* Document text:
---------------

About Steven Gregory
Isaac Halstead
Isaac graduated with a PhD in Psychology from Royal Holloway, University of London. His previous work involved examining predictors of attitudes towards biotechnologies, as well as attitudes towards science in general. He has joined the team to examine the associations between beliefs and behaviours and both physical and mental health outcomes.
About Isaac Halstead
Daniel Major-Smith
Dan originally trained as an Evolutionary Anthropologist, interested in the evolution of cooperation, life-history theory and cultural evolution, and for his PhD conducted fieldwork with the Agta, a population of Filipino hunter-gatherers. Since 2016, he has worked at the University of Bristol, both within ALSPAC as a data wrangler/Data Pipeline Manager, and as a researcher using the ALSPAC resource to explore topics including: family structure and reproductive development, common mental disorders in adolescence and young adulthood using health record linkage data, and potential issues of selection bias in ALSPAC’s COVID-19 research. He is now a – somewhat accidental – epidemiologist, with additional interests in causal inference, methods for handling missing data, and combining his epidemiological and evolutionary/anthropological backgrounds to explore associations between health and RSBB.
About Daniel Major-Smith
Jimmy Morgan
Jimmy graduated from Swansea University in 2020 in Applied Medical Sciences, after which he studied for a Master’s degree in Epidemiology at the University of Bristol. He started working on ALSPAC in 2021 as part of the beliefs, behaviours & health study. His main research interests are inter-generational effects, study bias, causal inference, and socioeconomic epidemiology.

---------------

* Task instructions: According to the team profiles, at which university did Isaac Halstead earn his PhD in Psychology? The rows that come next aren't needed for anything here.

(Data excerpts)
---------------

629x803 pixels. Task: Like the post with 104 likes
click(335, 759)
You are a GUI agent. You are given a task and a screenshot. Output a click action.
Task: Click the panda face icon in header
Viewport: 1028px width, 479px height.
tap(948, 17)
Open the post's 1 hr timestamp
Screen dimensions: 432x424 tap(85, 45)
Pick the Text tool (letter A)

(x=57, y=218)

---------------

* Result: Royal Holloway, University of London.